Grunge music became mainstream, and bands like Pearl Jam and Soundgarden followed Nirvana’s path.
We were early adopters of the Internet.
Who could forget that dial-up sound?
Originally, you needed to have a phone line to get on the Internet.
AOL was one of the early pioneers of the Internet in the mid-1990s, providing a web portal, e-mail, and instant messaging.
What the fuck is the Internet?
If you are a fan of Kevin Smith, you know the answer.
Our generation was the last generation born before the World Wide Web became an integral party of society.
It is hard to imagine a world where we weren’t glued to our smartphones.
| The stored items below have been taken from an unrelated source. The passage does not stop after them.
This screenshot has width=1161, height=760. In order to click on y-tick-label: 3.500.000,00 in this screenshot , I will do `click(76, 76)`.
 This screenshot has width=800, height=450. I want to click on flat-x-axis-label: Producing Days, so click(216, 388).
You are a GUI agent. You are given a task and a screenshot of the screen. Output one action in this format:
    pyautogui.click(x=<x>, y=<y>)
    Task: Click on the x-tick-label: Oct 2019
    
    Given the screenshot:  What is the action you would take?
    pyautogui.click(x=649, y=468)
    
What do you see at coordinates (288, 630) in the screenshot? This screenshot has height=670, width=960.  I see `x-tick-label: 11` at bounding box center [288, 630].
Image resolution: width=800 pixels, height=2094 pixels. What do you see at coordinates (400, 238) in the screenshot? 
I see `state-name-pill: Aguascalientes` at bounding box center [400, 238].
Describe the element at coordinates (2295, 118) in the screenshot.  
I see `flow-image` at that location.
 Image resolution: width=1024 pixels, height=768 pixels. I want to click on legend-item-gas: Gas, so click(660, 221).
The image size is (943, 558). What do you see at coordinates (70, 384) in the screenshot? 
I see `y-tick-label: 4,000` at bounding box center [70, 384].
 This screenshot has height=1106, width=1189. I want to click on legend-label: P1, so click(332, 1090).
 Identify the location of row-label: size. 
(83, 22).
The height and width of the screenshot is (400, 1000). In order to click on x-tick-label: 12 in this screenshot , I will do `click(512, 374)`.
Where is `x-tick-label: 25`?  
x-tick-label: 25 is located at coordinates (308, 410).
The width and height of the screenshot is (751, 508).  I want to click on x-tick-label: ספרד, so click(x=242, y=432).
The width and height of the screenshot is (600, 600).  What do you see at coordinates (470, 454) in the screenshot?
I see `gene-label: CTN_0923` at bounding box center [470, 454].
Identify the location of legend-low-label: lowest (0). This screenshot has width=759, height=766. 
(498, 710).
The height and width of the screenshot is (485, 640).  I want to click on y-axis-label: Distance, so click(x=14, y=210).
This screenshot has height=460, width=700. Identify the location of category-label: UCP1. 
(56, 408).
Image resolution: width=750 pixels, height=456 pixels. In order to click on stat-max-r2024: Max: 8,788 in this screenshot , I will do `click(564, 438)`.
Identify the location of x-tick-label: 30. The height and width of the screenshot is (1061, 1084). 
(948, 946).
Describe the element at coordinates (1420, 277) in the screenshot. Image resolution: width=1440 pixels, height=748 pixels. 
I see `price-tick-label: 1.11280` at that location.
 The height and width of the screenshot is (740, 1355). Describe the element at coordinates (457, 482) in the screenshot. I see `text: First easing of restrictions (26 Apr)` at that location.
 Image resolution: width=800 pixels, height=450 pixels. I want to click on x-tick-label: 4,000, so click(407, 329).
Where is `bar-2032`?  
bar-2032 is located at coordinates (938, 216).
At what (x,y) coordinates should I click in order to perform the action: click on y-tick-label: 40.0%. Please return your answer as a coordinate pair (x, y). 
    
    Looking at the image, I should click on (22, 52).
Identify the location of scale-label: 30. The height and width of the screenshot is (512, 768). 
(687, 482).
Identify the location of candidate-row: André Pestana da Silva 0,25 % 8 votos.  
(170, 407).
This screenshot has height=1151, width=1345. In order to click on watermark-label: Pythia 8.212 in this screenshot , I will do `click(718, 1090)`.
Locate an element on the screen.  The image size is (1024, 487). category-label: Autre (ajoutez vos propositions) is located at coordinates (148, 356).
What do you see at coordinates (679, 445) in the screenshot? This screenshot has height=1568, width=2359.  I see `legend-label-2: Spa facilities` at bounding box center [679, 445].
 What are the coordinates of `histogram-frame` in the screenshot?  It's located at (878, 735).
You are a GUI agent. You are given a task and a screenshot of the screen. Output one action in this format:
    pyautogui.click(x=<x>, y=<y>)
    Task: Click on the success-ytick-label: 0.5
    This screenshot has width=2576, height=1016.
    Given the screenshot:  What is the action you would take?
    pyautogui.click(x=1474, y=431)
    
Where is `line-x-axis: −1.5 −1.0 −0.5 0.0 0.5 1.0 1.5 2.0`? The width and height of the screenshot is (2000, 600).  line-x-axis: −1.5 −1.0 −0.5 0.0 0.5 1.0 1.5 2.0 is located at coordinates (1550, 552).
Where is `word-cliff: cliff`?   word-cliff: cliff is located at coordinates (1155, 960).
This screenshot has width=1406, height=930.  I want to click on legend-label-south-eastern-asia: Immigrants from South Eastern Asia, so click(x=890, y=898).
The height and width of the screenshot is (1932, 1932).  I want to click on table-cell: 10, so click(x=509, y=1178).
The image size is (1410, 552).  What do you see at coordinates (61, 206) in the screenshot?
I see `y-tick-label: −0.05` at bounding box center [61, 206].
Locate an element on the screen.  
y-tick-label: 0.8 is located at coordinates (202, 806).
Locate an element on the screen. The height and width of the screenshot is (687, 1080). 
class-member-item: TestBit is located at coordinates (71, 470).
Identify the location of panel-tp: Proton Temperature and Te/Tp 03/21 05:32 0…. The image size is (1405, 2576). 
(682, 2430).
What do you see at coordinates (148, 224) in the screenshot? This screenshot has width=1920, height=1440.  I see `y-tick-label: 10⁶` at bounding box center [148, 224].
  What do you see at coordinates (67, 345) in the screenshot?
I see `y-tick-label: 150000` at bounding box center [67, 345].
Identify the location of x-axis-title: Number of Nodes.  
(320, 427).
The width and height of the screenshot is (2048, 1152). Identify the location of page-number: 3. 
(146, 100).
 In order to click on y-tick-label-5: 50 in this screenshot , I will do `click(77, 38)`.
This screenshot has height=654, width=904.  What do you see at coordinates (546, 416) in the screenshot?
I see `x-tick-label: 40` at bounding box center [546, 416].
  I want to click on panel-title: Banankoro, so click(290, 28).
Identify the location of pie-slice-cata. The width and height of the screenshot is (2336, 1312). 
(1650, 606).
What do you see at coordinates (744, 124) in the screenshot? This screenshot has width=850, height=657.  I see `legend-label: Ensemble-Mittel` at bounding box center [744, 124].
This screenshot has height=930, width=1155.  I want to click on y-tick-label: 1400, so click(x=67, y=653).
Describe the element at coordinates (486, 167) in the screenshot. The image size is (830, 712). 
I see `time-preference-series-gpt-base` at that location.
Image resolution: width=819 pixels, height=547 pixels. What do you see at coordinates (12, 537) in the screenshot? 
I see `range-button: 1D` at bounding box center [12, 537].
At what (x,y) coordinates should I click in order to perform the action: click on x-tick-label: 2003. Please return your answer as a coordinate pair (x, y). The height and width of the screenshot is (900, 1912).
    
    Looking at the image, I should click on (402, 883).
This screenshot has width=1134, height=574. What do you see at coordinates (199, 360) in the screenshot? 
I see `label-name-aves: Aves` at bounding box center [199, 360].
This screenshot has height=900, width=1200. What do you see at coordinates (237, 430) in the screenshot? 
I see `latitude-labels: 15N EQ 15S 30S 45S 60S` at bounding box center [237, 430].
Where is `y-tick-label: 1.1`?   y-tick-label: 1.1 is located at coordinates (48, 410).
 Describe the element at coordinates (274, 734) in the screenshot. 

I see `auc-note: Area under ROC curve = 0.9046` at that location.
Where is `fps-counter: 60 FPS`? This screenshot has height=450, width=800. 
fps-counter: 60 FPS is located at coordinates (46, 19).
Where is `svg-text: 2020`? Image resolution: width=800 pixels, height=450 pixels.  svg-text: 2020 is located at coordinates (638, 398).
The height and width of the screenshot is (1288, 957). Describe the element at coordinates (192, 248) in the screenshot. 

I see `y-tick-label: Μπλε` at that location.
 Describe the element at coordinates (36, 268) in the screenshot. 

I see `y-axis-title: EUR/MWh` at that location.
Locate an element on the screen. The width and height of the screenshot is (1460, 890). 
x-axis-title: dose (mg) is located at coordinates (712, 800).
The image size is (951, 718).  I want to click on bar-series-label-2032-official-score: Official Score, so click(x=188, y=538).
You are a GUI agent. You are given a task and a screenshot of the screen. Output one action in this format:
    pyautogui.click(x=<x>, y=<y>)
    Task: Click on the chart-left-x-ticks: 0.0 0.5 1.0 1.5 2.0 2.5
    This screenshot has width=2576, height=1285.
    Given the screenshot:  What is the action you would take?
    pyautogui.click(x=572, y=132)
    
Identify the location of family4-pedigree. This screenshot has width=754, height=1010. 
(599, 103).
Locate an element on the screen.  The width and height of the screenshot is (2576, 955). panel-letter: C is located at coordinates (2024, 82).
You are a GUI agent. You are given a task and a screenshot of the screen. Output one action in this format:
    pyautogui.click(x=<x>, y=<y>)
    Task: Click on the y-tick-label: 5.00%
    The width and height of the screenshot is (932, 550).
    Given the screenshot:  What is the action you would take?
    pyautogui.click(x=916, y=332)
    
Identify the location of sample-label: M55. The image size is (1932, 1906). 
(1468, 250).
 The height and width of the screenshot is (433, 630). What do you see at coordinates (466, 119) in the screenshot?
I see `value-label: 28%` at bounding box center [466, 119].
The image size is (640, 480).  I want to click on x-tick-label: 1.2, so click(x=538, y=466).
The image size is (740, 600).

We are now surrounded by a bunch of zombies.
Today’s generation cannot imagine life without surfing the web and staying connected on social media.
In just two decades, the Internet has completely changed human interaction.
The truth is that we are connected but have little or no human interaction. More and more people, especially teens, are living in a virtual world instead of building genuine relationships.
As a result, they are more likely to become depressed.
We owe it to our kids to be good role models.
As parents, we can share with our childhood experiences of pre-Internet life to our kids, while being tech savvy enough to relate to them.
I inspire to be a dad like Mike Brady from The Brady Bunch. Being a good parent is one thing we can do to make the world a better place.